▶ _Testo di studio_:

È tornato a farsi sentire il Covid 19, che nelle ultime settimane sta facendo schizzare i contagi a livelli mai visti dall’inizio della pandemia, con inevitabili ripercussioni nello sport.

Con la parziale ma progressiva riapertura al pubblico degli impianti sportivi avvenuta nella seconda metà del 2021, pensavamo indirettamente di aver messo da parte il periodo più buio e caotico della pandemia, invece siamo tornati a leggere le ordinanze come conseguenze delle colorazioni territoriali, situazione critica su cui tuttavia serve una razionale riflessione in ciascuno di noi.
Purtroppo i recenti risvolti della nuova variante al virus chiamata Omicron, ha fatto impennare in tutto il mondo i casi di positività, con inevitabili nuove misure restrittive per assistere agli avvenimenti sportivi (ammesso che si disputino).
In Italia la capienza degli stadi come impianti all’aperto è stata dapprima ridimensionata al 50% della capienza fino all’ultima misura di ridurre la capienza fino a cinquemila persone, del 35% quella dei palazzetti al chiuso.
Misure differenti fuori dai nostri confini, infatti se in Inghilterra si prosegue con la stessa capienza, stadi chiusi in Bundesliga tornata ai panorami spettrali dei tempi peggiori aspettando che passi la tempesta, e chissà magari innalzare le percentuali di vaccinazioni.
In Francia nelle recenti partite di coppa nazionale, si è consentito il limite d’ingresso a cinquemila persone.
Hanno preferito prendersi una pausa i maggiori campionati italiani di basket e rugby, curioso quanto avvenuto nella massima serie maschile del volley italiano, con gli atleti del Vibo Valentia che hanno giocato indossando la mascherina come mai nessuno aveva fatto prima, per una scelta spontanea visto che nessuna imposizione era stata data dalla Lega Volley o dall’Asl.
Ovviamente solo qualcuno ha resistito per l’intera partita ma questo, ha dimostrato la fortissima voglia di fare comunque sport, in un periodo che certamente passerà.

▶ _Dati forniti_:
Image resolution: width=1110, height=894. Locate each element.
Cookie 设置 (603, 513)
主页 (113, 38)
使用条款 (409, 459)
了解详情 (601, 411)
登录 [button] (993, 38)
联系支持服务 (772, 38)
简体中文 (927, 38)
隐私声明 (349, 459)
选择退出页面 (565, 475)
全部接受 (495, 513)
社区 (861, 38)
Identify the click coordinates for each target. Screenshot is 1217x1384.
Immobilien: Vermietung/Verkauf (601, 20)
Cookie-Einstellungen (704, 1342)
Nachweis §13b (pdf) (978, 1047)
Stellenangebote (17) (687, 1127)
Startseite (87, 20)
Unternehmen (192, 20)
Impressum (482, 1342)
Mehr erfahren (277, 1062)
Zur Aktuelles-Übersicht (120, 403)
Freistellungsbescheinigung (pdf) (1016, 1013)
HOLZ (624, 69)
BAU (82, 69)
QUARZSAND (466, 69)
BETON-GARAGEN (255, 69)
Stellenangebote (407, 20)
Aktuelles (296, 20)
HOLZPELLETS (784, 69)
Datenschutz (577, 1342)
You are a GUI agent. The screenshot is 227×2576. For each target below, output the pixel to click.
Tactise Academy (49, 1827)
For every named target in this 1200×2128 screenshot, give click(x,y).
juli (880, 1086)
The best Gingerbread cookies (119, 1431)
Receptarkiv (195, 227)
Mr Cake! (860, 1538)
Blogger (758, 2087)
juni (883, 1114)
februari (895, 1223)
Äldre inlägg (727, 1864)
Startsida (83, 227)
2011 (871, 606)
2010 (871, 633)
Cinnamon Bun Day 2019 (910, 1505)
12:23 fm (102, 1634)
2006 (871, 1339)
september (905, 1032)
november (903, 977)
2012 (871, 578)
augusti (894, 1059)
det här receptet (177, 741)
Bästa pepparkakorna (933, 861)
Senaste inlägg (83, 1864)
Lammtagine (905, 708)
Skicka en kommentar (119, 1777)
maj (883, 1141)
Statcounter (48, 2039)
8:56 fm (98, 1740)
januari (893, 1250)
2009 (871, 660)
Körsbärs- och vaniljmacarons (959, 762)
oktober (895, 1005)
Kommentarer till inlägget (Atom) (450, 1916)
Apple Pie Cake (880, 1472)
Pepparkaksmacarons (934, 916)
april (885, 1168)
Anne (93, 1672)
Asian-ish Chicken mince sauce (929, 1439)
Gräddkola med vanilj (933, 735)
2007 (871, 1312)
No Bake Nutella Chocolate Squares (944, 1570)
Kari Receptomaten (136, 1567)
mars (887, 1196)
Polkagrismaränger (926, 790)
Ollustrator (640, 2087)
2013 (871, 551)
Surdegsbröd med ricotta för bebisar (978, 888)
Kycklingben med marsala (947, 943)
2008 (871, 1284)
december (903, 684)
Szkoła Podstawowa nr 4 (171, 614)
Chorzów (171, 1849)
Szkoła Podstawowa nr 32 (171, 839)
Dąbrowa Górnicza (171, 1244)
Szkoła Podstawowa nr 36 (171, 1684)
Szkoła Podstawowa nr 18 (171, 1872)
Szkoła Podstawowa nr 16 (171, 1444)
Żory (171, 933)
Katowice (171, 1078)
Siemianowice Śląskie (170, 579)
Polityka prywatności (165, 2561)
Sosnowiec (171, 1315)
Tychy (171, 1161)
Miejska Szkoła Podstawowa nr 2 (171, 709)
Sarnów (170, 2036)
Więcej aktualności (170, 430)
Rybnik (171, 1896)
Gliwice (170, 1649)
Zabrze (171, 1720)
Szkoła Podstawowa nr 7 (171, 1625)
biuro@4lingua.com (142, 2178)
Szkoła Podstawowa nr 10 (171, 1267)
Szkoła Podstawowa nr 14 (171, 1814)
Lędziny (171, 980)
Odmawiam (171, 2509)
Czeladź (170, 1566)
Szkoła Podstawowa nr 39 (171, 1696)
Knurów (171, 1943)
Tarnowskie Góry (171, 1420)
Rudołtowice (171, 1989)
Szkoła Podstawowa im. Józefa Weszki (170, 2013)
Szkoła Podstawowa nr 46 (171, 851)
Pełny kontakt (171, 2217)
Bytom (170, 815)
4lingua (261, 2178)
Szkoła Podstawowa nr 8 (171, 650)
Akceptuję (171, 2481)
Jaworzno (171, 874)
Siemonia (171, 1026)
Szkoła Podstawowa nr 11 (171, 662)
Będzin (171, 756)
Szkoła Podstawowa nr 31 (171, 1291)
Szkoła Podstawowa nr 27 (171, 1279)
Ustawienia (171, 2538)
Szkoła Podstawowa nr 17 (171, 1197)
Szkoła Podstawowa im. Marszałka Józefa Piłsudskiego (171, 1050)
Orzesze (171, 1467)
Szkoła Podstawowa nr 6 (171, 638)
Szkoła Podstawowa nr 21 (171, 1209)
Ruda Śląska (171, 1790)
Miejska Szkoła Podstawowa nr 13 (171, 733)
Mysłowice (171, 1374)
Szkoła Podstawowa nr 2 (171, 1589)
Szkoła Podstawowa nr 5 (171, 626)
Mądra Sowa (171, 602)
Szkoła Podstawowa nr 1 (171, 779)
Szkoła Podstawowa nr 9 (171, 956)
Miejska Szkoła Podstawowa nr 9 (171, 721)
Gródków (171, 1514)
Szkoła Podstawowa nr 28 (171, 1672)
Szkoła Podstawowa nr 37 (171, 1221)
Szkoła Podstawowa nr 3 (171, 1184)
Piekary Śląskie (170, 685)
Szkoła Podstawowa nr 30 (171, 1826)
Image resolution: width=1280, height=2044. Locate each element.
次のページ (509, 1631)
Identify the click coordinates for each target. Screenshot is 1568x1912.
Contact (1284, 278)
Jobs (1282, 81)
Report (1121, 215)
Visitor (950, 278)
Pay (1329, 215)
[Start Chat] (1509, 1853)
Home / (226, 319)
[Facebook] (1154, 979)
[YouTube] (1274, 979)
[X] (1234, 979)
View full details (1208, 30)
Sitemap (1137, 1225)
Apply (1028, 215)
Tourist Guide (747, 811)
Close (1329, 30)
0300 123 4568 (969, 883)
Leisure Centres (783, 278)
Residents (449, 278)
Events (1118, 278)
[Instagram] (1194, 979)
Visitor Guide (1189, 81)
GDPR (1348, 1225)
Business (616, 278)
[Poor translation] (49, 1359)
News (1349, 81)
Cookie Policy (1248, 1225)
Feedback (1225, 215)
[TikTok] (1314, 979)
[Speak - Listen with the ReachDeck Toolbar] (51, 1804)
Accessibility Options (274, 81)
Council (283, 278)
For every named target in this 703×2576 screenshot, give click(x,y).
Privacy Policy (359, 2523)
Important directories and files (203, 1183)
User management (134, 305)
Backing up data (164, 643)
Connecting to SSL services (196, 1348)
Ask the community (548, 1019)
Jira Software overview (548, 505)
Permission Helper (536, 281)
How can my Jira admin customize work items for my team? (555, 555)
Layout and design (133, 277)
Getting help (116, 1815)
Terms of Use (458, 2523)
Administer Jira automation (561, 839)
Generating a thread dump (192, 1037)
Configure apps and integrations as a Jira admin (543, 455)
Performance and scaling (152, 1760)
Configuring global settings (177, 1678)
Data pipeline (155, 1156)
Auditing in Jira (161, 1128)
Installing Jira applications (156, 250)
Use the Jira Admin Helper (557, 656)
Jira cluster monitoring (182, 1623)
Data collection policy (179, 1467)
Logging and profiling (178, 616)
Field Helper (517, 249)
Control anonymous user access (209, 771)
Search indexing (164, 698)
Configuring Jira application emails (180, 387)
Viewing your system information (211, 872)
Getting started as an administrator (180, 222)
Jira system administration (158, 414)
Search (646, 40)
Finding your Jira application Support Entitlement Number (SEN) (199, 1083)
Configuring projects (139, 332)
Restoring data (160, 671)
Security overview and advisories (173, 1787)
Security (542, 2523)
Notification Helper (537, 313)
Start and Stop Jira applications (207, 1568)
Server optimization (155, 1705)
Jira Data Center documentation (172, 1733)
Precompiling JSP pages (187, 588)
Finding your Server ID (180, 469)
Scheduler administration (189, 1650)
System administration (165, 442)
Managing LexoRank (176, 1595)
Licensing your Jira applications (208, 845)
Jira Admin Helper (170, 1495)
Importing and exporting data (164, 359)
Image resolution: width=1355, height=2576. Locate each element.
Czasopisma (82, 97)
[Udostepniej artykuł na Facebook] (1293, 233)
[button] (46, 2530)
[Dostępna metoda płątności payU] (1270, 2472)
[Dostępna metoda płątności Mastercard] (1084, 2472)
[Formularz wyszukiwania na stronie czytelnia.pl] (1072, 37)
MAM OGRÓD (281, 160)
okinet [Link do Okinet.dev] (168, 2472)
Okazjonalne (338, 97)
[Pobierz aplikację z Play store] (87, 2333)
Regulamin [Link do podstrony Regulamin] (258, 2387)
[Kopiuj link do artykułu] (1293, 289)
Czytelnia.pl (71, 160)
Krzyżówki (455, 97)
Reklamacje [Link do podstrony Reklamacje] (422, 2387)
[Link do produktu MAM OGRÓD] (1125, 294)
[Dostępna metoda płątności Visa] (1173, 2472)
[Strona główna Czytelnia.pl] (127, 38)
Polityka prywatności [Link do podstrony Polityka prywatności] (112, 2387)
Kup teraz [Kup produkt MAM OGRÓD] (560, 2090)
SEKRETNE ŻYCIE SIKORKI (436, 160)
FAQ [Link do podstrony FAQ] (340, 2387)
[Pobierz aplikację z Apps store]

▶ _Problemi e compiti_:
A. Nel testo sul Covid e lo sport, perché sono tornate nuove misure restrittive per assistere agli eventi sportivi? Rispondi in una o due frasi.
B. Scrivi il seguito del testo sul Covid e lo sport, partendo dopo la sua ultima frase.
Le voci riportate sopra sono materiale a sé, distinto dal testo.

▶ _Risultati degli esercizi_:
A. Sono tornate perché la nuova variante Omicron ha fatto impennare i casi di positività in tutto il mondo.

B.
Spettro delle porte chiuse anche in vista dei primi test di Formula 1 in vista del campionato 2022, previsti in Spagna sul circuito di Montmelò dal 23 al 25 febbraio.
Sta facendo clamore la vicenda legata al tennista serbo Djokovic e la sua partecipazione all’Australian Open di cui detiene il titolo dal 2019, con gli organizzatori che hanno reso obbligatoria
la vaccinazione come requisito di iscrizione al torneo, salvo poi il tennista serbo avere ottenuto un’esenzione medica venendo bloccato in aeroporto per problemi di visto con successivi ricorsi legali.
Stesso destino anche per la collega ceca Renata Voracova, non in prima pagina delle testate perché solamente numero 82 del ranking Wta.
Tornando al calcio, inevitabilmente la nostra Serie A alla ripresa del campionato ha risentito moltissimo della situazione, con un numero considerevole di positivi che ha decimato le squadre rinviando alcune partite, con un braccio di ferro tra la Lega decisa a giocare e le ASL chiamate a bloccare quelle squadre che viaggiano per le trasferte.
Se una volta nel mese di Gennaio i temi erano soprattutto legati al calciomercato, adesso sono quelli del numero di giocatori disponibili, senza dimenticare i consueti infortuni che ormai nell’ordinario, si contano in una stagione sportiva.
Alcune linee guida sono state date, tra queste inizialmente quelle dei club con calciatori positivi obbligati a disputare la gara nel caso abbiano almeno tredici giocatori di cui almeno un portiere, relativi alla prima squadra o della Primavera nati entro il 31 dicembre 2003 negativi ai test entro la mezzanotte del giorno precedente all’incontro, pena la sconfitta a tavolino.
Mentre recentemente sembra più definito il nuovo protocollo Covid previsto per gli sport non individuali, stop alle squadre col 35% di positivi, così il rinvio dovrebbe verificarsi con nove calciatori sui 25 in rosa.
Usiamo il condizionale non per errore, quanto invece nella precauzione di una situazione sempre in evoluzione.
Stagione regolare o no?
Certamente per ciascuna squadra è possibile fare delle riflessioni ma focalizzando i riflessi del Covid, è inevitabile come da metà campionato 2019/20 risulta difficile fare un serio dibattito, complicatissimo dare un valore reale ad una serie di variabili che ormai nemmeno si contano più.
Si gioca e si va avanti, soprattutto perché il calcio a certi livelli vive di ricavi commerciali, un ulteriore stop sarebbe la mazzata definitiva per molte società già al collasso.